Wednesday, January 23, 2013

DEP shelves more stringent water test


The state is not using its most stringent test to review for contaminants in residential drinking water near Marcellus shale drilling.
For more than four years, the Pennsylvania Department of Environmental Protection has had the ability to test for 45 contaminants in its water-sample analysis.
But according to DEP data, the computer code that determines what substances will be tested has not been used in at least two years. It’s been shelved in favor of two codes that test for fewer than half the number of substances.
The Times confirmed the existence of the third so-called suite code and how the codes were used only after it filed a Right to Know request in November. The information was released, as required by law, on Dec. 31.
The unused code is called Suite Code 944 or Marcellus Inorganic Survey in DEP data. It was developed in 2008, two years before the creation of Suite Code 946, which tests for only 23 contaminants, 22 fewer chemicals.
The other code used, Suite Code 942, was developed in 1991 and tests for 14 substances. According to DEP data, it actually has been the code most commonly used in the past two years.
The data states Suite Code 942 was used at least 300 times, and Suite Code 946 was used at least 210 times in 2011 and 2012. Suite Code 944 was not used once.

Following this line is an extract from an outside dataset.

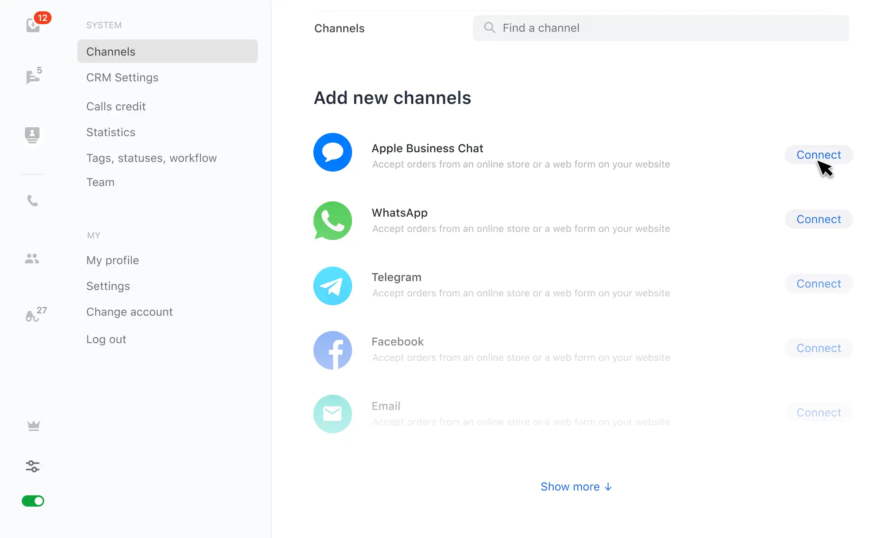The image size is (883, 538).
Task: Open the contact card sidebar icon
Action: pyautogui.click(x=32, y=135)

Experts name the absence of a few key metals from Suite Code 942 as a concern.
The following contaminants are tested with Suite Code 944 but not with the other two codes: ammonia, Kjeldahl nitrogen, nitrate and nitrite, phosphorus, carbon, cyanide (distilled and weak acid dissociable), sulfide, beryllium, boron, fluoride, cadmium, chromium, cobalt, copper, lead, thallium, molybdenum, silver, antimony, tin, titanium, phenols and mercury.
“In my opinion, the absence of metals (such as) selenium, arsenic, mercury and chromium from Suite Code 942 is problematic,” said Yuri Gorby, a microbial physiologist and bioprocess engineer who is an associate professor in the Department of Civil and Environmental Engineering at Rensselaer Polytechnic Institute in Troy, N.Y. “These metals are known environmental contaminants with established toxicological effects.”
He said selenium can cause nausea, vomiting, nail discoloration and brittleness and hair loss.
Arsenic, Gorby said, affects cellular energy pathways, DNA synthesis and repair, while mercury is a neurotoxin and can cause memory loss, inability to concentrate, exaggerated response to stimulation, numbness and tingling in hands and feet, muscle loss and tremors.
“These symptoms are common in gas field residents,” he said.
Gorby said Suite Code 946 “should be used as a bare minimum to ensure public safety. But they should also include mercury and chromium, which are covered by the unused code, (Suite Code) 944.”
DEP spokesman Kevin Sunday would not say why Suite Code 944 hasn’t been used in the past two years, or why it tests for so many more substances than the other two codes.
“DEP grants its inspectors the discretion to request various analyses from the laboratory,” he said. “These suites and standard analysis codes are one component used in our investigations and there are, of course, others.
“DEP personnel use these tools and others when conducting investigations into a water supply complaint from gas extraction activities. Such investigations are necessarily site and fact specific.”
Sunday also said that suite codes are used to test for “critical parameters relevant to making a particular determination” and water complaint investigations include other factors in addition to sampling data.
But state Rep. Jesse White, D-46, Cecil Township, who first broke the suite code reporting issue in November, doesn’t buy the DEP’s story.
“This is almost unbelievable,” he said. “The DEP developed a suite code to fully analyze for impacts of Marcellus shale, and not only did they never use it, they never even told anyone it existed. This is a slap in the face to Pennsylvanians and a clear sign that the Corbett administration simply cannot be trusted to have an honest conversation about this critical issue. If this isn’t willfully obstructing the truth from the people of Pennsylvania, I don’t know what is.”
White also has written and plans to introduce House Bill 268, which would require the DEP to report full and complete results of any tests conducted for residents, including raw data and documentation. The bill also would require that this information be made available at no cost to landowners by written request within five business days.
White isn’t the only elected official who has voiced concern regarding the DEP’s water-testing practices.
Newly sworn-in Auditor General Eugene DePasquale has made clear his plans to conduct an audit of the state DEP to ensure the agency has the resources to protect the state’s water supplies from pollution from drilling activity. DePasquale worked for the DEP under former Gov. Ed Rendell.